═════ RECORDED INFORMATION ═════
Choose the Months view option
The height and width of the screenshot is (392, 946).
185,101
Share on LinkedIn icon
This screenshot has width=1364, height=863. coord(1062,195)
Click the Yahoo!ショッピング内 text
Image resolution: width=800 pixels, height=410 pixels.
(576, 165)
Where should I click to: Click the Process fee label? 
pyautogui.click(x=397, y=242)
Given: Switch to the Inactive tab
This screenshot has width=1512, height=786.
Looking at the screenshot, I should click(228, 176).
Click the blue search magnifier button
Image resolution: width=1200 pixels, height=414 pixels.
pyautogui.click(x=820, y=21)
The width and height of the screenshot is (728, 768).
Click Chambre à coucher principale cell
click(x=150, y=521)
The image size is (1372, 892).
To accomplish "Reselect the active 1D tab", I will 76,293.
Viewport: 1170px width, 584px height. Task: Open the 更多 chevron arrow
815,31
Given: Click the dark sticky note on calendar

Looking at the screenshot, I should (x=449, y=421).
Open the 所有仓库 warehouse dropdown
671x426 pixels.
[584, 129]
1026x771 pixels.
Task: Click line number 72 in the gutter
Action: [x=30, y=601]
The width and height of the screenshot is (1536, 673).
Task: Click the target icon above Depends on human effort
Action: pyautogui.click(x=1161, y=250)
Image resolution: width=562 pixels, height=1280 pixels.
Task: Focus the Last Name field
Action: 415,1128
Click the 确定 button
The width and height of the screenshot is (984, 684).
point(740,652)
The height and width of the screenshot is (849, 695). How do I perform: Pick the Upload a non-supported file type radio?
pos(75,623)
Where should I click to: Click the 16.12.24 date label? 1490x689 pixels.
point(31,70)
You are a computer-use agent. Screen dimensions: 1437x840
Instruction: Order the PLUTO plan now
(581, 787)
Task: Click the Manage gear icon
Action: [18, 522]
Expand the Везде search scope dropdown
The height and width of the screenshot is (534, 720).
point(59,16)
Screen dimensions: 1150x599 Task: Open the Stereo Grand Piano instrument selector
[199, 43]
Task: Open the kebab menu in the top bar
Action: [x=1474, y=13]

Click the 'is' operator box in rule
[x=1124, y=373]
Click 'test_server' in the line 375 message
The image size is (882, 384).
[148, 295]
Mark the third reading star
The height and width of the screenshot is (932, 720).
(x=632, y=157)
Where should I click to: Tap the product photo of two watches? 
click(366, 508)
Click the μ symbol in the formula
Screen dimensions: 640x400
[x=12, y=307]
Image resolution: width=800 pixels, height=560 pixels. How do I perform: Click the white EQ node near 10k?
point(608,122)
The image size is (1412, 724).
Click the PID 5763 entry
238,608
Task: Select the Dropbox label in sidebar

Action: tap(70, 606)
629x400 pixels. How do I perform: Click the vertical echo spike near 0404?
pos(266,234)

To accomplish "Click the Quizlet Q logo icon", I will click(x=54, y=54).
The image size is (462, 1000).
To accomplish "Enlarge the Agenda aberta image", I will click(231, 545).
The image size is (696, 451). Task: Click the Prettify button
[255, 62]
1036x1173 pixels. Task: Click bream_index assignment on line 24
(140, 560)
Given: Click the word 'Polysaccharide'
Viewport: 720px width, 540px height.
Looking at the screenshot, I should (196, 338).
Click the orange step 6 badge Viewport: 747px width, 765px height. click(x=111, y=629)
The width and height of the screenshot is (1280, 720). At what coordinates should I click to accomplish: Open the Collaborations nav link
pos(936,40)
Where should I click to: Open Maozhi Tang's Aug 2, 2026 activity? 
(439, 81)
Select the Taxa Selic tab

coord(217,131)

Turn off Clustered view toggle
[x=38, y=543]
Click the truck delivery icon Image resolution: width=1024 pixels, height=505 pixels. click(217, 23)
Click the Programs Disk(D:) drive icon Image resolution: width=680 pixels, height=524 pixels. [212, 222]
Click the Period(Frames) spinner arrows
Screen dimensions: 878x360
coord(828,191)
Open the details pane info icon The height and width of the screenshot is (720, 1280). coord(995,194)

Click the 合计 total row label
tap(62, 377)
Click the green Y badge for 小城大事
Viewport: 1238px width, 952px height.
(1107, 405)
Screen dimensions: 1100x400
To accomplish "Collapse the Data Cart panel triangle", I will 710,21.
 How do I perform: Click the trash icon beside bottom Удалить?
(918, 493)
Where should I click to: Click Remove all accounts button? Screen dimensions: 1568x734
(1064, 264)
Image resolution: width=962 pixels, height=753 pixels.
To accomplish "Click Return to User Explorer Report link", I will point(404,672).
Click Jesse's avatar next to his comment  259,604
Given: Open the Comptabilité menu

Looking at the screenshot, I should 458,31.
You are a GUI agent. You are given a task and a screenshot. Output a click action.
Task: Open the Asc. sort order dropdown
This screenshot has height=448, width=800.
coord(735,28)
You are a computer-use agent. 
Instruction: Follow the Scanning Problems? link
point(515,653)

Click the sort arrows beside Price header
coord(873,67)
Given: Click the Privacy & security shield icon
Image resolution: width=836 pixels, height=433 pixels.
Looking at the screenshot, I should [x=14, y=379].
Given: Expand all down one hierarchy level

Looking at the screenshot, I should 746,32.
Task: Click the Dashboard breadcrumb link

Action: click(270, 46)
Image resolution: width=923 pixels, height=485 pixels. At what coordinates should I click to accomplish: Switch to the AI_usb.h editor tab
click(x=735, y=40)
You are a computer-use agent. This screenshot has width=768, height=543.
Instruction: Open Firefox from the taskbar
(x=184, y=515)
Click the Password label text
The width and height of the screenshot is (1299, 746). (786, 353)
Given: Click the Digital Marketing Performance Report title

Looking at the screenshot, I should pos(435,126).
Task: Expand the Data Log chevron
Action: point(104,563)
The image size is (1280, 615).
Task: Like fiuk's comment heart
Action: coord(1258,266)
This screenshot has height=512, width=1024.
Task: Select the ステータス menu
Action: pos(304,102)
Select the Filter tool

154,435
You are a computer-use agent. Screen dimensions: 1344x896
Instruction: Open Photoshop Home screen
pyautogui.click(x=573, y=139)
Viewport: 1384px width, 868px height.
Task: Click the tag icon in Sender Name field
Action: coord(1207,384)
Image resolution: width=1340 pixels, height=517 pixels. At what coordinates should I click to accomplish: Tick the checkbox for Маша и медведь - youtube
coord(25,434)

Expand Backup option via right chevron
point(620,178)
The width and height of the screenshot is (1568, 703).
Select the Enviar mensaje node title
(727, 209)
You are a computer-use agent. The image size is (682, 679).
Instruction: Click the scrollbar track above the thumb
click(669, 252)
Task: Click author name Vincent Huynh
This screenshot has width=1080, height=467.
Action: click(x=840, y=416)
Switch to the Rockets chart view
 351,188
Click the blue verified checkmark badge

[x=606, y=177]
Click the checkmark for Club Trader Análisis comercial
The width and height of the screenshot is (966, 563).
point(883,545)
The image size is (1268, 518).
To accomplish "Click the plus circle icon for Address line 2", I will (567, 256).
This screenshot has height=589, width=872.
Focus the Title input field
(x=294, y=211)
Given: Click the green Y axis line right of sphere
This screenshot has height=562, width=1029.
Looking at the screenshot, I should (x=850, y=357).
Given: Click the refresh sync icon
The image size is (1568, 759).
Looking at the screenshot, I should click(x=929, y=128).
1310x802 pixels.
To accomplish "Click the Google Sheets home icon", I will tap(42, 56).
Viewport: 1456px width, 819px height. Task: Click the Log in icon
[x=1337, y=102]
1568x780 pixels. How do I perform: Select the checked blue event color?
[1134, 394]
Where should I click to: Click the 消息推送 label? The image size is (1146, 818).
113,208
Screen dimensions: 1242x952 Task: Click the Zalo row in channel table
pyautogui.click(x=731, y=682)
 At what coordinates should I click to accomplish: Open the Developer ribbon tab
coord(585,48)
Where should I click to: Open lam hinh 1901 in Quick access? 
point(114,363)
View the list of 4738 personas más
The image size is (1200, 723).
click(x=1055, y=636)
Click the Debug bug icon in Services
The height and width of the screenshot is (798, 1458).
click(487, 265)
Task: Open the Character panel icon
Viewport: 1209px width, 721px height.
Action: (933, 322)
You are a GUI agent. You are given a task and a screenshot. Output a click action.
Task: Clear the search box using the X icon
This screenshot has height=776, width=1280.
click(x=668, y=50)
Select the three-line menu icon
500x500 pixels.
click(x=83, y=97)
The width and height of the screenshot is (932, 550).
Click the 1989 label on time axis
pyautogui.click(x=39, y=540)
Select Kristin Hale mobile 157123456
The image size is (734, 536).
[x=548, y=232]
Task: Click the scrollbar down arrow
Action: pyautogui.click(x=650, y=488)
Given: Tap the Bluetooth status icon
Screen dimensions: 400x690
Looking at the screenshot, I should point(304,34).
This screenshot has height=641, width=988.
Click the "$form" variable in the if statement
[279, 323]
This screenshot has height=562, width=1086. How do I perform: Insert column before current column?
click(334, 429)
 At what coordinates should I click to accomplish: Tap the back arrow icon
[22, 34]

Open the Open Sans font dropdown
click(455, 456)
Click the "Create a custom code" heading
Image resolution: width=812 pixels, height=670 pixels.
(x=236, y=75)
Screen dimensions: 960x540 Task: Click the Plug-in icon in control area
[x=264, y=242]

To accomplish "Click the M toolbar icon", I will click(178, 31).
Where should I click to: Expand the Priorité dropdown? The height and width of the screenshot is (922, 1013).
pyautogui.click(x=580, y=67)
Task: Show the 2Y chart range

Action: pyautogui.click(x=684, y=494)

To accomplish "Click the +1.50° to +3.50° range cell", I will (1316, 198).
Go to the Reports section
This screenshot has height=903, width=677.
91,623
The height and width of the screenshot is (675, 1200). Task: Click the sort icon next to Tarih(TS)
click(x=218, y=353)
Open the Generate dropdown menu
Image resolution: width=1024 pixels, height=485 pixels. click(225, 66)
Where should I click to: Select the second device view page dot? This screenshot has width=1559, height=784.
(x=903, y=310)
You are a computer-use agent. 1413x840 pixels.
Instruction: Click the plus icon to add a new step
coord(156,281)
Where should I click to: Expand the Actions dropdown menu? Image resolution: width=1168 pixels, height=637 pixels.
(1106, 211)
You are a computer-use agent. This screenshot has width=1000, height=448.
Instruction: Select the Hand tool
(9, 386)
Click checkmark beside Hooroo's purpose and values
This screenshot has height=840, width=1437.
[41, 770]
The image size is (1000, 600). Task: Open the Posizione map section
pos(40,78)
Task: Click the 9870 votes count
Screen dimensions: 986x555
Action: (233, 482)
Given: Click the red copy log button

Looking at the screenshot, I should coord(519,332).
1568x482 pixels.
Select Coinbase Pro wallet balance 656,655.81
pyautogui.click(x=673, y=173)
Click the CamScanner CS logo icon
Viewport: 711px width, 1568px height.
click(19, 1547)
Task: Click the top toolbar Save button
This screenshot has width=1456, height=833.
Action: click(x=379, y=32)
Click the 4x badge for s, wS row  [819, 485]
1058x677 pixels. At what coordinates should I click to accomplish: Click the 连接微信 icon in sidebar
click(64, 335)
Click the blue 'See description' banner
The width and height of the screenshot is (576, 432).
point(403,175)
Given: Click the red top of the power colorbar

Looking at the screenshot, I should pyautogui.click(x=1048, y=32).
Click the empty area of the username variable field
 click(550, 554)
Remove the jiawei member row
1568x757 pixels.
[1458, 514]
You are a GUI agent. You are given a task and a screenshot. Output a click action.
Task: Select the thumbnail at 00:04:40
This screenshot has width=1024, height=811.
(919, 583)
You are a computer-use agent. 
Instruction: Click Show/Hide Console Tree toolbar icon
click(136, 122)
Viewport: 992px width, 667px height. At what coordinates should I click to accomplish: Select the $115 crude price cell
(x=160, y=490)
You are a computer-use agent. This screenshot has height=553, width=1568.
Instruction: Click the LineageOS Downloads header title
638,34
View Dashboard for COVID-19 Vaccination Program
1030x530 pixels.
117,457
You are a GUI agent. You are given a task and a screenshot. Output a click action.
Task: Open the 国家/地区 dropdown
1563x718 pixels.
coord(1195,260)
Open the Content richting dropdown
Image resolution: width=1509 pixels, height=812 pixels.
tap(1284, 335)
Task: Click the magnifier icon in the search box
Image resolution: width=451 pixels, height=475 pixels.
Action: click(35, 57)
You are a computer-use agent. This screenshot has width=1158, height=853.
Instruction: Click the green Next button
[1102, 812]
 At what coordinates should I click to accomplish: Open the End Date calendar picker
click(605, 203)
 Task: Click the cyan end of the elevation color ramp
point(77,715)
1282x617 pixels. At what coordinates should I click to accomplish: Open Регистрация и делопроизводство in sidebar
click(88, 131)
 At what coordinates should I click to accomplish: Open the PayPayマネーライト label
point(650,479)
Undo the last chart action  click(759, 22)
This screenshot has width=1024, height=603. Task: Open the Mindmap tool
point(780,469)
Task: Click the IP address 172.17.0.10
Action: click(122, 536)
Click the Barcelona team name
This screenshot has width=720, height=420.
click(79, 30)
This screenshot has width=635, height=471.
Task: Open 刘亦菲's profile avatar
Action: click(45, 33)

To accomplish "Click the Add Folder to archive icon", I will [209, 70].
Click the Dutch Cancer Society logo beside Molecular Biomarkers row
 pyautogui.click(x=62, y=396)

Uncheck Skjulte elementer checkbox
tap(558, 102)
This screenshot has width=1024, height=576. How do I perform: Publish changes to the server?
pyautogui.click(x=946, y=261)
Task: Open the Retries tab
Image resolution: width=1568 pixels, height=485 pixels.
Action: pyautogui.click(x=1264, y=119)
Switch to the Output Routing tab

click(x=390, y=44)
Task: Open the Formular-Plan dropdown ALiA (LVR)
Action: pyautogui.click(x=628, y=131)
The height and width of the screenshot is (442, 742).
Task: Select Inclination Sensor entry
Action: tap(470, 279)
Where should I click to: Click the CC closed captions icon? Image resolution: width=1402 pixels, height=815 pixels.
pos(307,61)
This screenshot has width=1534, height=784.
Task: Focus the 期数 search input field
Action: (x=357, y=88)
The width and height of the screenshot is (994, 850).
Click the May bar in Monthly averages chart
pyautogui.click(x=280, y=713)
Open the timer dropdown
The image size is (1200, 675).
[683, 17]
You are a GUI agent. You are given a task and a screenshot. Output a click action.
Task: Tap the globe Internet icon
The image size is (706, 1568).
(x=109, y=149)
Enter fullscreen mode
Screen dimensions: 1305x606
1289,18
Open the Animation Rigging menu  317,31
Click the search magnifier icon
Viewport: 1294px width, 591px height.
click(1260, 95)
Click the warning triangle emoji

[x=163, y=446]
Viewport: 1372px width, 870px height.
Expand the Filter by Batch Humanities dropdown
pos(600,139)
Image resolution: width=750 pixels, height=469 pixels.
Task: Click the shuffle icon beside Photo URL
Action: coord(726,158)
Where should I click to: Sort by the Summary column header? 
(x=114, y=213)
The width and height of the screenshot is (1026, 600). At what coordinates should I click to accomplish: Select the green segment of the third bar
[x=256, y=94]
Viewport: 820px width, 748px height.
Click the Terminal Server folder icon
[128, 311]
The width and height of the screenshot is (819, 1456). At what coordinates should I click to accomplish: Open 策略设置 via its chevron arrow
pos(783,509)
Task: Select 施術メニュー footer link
═════
PROBLEM STATEMENT » Could you restate, word for word, the lines above from the one with "Click the truck" to the one with "has width=768, height=543.", both included?

THE COMPLETED TASK »
Click the truck delivery icon Image resolution: width=1024 pixels, height=505 pixels. click(217, 23)
Click the Programs Disk(D:) drive icon Image resolution: width=680 pixels, height=524 pixels. [212, 222]
Click the Period(Frames) spinner arrows
Screen dimensions: 878x360
coord(828,191)
Open the details pane info icon The height and width of the screenshot is (720, 1280). coord(995,194)

Click the 合计 total row label
tap(62, 377)
Click the green Y badge for 小城大事
Viewport: 1238px width, 952px height.
(1107, 405)
Screen dimensions: 1100x400
To accomplish "Collapse the Data Cart panel triangle", I will 710,21.
 How do I perform: Click the trash icon beside bottom Удалить?
(918, 493)
Where should I click to: Click Remove all accounts button? Screen dimensions: 1568x734
(1064, 264)
Image resolution: width=962 pixels, height=753 pixels.
To accomplish "Click Return to User Explorer Report link", I will point(404,672).
Click Jesse's avatar next to his comment  259,604
Given: Open the Comptabilité menu

Looking at the screenshot, I should 458,31.
You are a GUI agent. You are given a task and a screenshot. Output a click action.
Task: Open the Asc. sort order dropdown
This screenshot has height=448, width=800.
coord(735,28)
You are a computer-use agent. 
Instruction: Follow the Scanning Problems? link
point(515,653)

Click the sort arrows beside Price header
coord(873,67)
Given: Click the Privacy & security shield icon
Image resolution: width=836 pixels, height=433 pixels.
Looking at the screenshot, I should [x=14, y=379].
Given: Expand all down one hierarchy level

Looking at the screenshot, I should 746,32.
Task: Click the Dashboard breadcrumb link

Action: click(270, 46)
Image resolution: width=923 pixels, height=485 pixels. At what coordinates should I click to accomplish: Switch to the AI_usb.h editor tab
click(x=735, y=40)
You are a computer-use agent. This screenshot has width=768, height=543.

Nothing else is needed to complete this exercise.